> _Exercise input_:
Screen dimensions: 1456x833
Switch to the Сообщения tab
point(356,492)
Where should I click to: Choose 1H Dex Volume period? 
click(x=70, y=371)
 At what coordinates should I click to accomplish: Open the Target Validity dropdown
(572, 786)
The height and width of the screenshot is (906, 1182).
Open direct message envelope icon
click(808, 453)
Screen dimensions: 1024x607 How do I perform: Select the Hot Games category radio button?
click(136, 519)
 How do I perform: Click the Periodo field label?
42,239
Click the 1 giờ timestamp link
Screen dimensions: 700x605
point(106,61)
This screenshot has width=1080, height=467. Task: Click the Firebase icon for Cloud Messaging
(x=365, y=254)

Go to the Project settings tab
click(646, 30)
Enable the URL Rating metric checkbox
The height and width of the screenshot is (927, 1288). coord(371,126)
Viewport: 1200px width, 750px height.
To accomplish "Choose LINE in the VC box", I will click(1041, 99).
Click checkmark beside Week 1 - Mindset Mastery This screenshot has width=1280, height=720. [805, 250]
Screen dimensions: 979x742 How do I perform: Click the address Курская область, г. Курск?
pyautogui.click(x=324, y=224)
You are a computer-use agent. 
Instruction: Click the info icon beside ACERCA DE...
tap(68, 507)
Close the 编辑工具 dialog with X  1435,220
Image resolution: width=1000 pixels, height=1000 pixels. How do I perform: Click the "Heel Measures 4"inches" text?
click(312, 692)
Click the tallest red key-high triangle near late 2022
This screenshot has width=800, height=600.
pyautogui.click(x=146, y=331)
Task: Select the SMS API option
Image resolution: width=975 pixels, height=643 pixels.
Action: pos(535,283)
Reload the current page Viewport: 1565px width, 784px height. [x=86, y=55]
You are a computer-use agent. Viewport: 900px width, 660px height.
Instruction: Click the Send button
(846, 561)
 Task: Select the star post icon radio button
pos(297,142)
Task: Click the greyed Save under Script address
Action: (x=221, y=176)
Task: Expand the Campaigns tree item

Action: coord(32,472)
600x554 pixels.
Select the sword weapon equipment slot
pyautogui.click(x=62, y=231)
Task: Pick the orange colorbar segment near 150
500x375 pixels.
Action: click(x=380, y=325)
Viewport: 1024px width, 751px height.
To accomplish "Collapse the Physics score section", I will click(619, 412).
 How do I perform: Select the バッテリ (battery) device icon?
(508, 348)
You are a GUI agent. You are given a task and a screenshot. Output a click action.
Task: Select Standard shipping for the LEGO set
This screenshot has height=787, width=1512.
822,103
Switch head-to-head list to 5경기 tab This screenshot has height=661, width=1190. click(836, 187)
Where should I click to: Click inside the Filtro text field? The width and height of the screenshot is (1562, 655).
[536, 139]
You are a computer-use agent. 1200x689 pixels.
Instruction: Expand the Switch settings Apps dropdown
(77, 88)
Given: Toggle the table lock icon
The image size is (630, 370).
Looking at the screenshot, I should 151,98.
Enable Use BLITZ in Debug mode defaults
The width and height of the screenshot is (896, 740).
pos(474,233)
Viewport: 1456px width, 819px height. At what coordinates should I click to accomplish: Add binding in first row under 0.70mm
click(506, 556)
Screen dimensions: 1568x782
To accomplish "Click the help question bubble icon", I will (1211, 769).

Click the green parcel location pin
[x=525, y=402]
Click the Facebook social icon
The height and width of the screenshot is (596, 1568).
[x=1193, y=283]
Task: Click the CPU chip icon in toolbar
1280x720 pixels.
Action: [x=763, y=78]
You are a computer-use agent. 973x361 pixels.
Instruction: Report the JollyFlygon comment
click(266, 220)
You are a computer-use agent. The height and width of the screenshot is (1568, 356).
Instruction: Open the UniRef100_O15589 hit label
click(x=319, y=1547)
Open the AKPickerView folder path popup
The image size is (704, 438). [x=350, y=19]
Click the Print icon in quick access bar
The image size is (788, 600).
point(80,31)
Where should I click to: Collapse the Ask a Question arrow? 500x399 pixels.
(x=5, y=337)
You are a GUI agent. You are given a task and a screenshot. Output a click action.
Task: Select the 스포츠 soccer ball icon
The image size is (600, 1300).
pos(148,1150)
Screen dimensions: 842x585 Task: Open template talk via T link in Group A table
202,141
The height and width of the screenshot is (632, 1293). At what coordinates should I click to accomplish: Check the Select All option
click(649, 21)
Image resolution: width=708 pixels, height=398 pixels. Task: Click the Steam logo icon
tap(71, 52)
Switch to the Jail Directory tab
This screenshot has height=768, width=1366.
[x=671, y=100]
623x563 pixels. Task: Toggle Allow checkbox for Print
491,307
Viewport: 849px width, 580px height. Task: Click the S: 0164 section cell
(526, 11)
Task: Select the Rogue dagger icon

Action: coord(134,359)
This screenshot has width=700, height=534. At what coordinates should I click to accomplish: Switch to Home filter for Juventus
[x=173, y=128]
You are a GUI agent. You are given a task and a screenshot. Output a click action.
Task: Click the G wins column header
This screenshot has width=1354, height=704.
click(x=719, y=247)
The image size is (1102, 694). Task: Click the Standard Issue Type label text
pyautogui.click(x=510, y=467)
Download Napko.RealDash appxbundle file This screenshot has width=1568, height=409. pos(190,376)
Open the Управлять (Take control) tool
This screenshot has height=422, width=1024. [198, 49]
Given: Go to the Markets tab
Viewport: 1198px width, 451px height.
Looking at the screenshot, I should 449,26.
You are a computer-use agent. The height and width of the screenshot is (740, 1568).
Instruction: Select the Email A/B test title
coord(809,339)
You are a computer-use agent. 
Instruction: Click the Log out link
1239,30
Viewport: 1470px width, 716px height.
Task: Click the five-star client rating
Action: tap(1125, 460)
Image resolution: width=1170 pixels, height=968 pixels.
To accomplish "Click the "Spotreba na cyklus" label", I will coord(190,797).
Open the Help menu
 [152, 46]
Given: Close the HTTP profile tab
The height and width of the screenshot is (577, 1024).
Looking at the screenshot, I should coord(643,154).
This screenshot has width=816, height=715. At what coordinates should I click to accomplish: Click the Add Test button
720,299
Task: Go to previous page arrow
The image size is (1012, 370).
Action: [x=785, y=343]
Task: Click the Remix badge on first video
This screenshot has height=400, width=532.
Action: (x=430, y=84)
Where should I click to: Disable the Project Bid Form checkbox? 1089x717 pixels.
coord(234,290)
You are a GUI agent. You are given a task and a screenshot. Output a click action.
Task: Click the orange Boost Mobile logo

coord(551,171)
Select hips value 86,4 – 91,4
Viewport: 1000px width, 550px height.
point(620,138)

> _Required action_:
Quote verbatim the opening lines of the listing above, ending with the line where "Click checkmark beside" appears; include both endpoints and nothing more.

> _Result of this exercise_:
Screen dimensions: 1456x833
Switch to the Сообщения tab
point(356,492)
Where should I click to: Choose 1H Dex Volume period? 
click(x=70, y=371)
 At what coordinates should I click to accomplish: Open the Target Validity dropdown
(572, 786)
The height and width of the screenshot is (906, 1182).
Open direct message envelope icon
click(808, 453)
Screen dimensions: 1024x607 How do I perform: Select the Hot Games category radio button?
click(136, 519)
 How do I perform: Click the Periodo field label?
42,239
Click the 1 giờ timestamp link
Screen dimensions: 700x605
point(106,61)
This screenshot has width=1080, height=467. Task: Click the Firebase icon for Cloud Messaging
(x=365, y=254)

Go to the Project settings tab
click(646, 30)
Enable the URL Rating metric checkbox
The height and width of the screenshot is (927, 1288). coord(371,126)
Viewport: 1200px width, 750px height.
To accomplish "Choose LINE in the VC box", I will click(1041, 99).
Click checkmark beside Week 1 - Mindset Mastery This screenshot has width=1280, height=720. [805, 250]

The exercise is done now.